- Woodroof in 1991
- Born: Ronald Dickson Woodroof February 3, 1950 Dallas, Texas, U.S.
- Died: September 12, 1992 (aged 42) Dallas, Texas, U.S.
- Spouses: ; Mary Etta Pybus ​ ​(m. 1969; div. 1972)​ Rory S. Flynn ​ ​(m. 1972; div. 1973)​ ; Brenda Shari Robin ​ ​(m. 1982; div. 1986)​
- Children: 1

= Ron Woodroof =

American entrepreneur (1950–1992)

Ronald Dickson Woodroof (February 3, 1950 – September 12, 1992) was an American man who created what would become known as the Dallas Buyers Club in March 1988, one of several such AIDS buyers clubs that sprang up at the time. After learning he had contracted the human immunodeficiency virus (HIV) in 1985 and being diagnosed with AIDS, he created the group as part of his efforts to find and distribute drugs to treat AIDS at a time when the disease was poorly understood.

He sued the United States Food and Drug Administration (FDA) over a ban on peptide T, a drug he was using. Woodroof's final years became the basis of the 2013 film Dallas Buyers Club, in which he was portrayed by Matthew McConaughey.

==Biography==
Woodroof was born in Dallas, Texas, on February 3, 1950, to Garland Odell Woodroof (March 17, 1917, in Texas – December 3, 1983, in Dallas) and Willie Mae Hughes (November 25, 1917, in Oklahoma – November 19, 1996, in Dallas).

His first marriage was to Mary Etta Pybus on June 28, 1969, in Dallas; they had a daughter. They divorced on March 23, 1972. On May 6, 1972, he married a woman named Rory S. Flynn in Dallas. They divorced on May 21, 1973. He then married Brenda Shari Robin on October 4, 1982, in Lubbock. They divorced on March 4, 1986, after he was diagnosed with HIV.

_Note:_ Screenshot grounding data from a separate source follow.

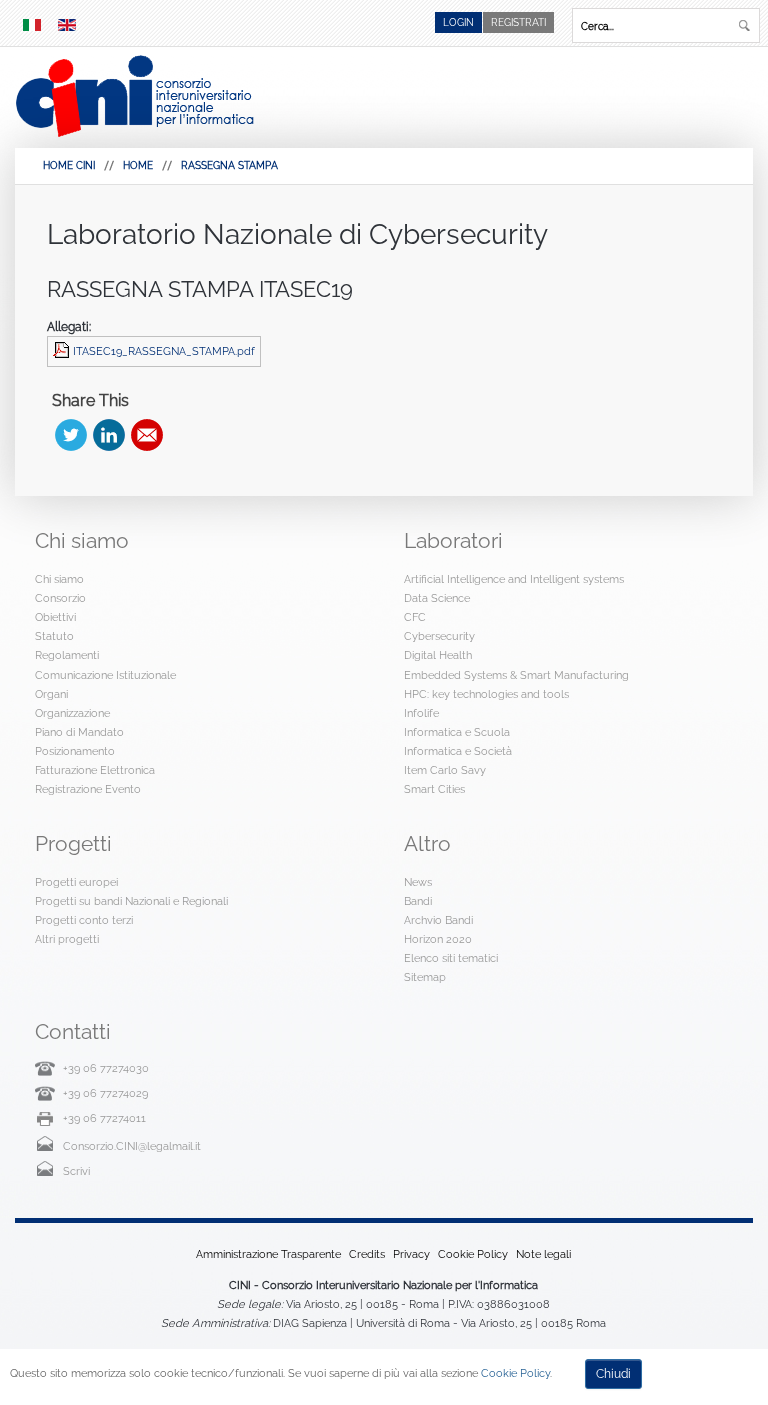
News (418, 882)
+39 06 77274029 (105, 1093)
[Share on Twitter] (71, 435)
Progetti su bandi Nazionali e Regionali (131, 901)
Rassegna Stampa (229, 165)
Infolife (421, 713)
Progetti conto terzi (84, 920)
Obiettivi (55, 617)
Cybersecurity (439, 636)
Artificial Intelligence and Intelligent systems (514, 579)
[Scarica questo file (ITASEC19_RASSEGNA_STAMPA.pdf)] (63, 351)
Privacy (411, 1254)
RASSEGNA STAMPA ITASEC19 (200, 289)
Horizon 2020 (438, 939)
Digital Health (438, 655)
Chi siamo (59, 579)
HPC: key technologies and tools (486, 694)
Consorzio (60, 598)
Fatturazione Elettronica (95, 770)
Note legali (543, 1254)
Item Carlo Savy (445, 770)
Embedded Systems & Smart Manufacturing (516, 675)
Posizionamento (75, 751)
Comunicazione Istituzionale (105, 675)
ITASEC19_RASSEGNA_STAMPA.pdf (164, 351)
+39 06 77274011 (104, 1118)
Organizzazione (72, 713)
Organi (51, 694)
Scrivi (76, 1171)
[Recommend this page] (147, 435)
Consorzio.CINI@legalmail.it (132, 1146)
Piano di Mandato (79, 732)
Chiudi (613, 1374)
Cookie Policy (473, 1254)
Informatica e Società (458, 751)
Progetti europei (76, 882)
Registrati (518, 22)
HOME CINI (69, 165)
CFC (415, 617)
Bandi (418, 901)
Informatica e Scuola (457, 732)
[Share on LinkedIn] (109, 435)
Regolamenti (67, 655)
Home (138, 165)
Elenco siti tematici (451, 958)
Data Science (437, 598)
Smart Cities (434, 789)
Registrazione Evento (88, 789)
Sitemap (425, 977)
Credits (367, 1254)
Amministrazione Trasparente (268, 1254)
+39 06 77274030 (106, 1068)
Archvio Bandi (438, 920)
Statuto (54, 636)
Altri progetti (67, 939)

It was recorded that Woodroof had a mercurial personality. One reporter writes that "Woodroof took guns to his doctor’s office, prompting Steven Pounders to 'fire him as a patient.'" Woodroof later sent the doctor roses, and the doctor took him back. Woodroof was said to have lost all his friends after they found out he was HIV-positive. The movie Dallas Buyers Club depicts Woodroof as holding homophobic views prior to contracting HIV. Other people who knew Woodroof said that he did not harbor anti-gay beliefs and was openly bisexual. He was a member of the Dallas Gay Alliance.

== Dallas Buyers Club ==
After suffering from the side effects of AZT, Ron Woodroof began looking for other drugs he could use to further prolong his life. He acquired nutritional supplements and drugs not approved by the FDA for use in the United States, which he found helpful in ameliorating his symptoms. Woodroof established what he called the Dallas Buyers Club in 1988 as a front for distributing these drugs and other substances to AIDS patients.

== Death ==
Despite initially being given only 30 days to live when learning about his HIV status, Woodroof lived seven more years following his diagnosis before dying on September 12, 1992, from pneumonia brought on by AIDS. He is buried in Restland Memorial Park.

==Portrayal in the media==
Woodroof’s life was the basis of the 2013 film Dallas Buyers Club. He was portrayed in the film by Matthew McConaughey, who won an Academy Award for Best Actor for his performance as Woodroof.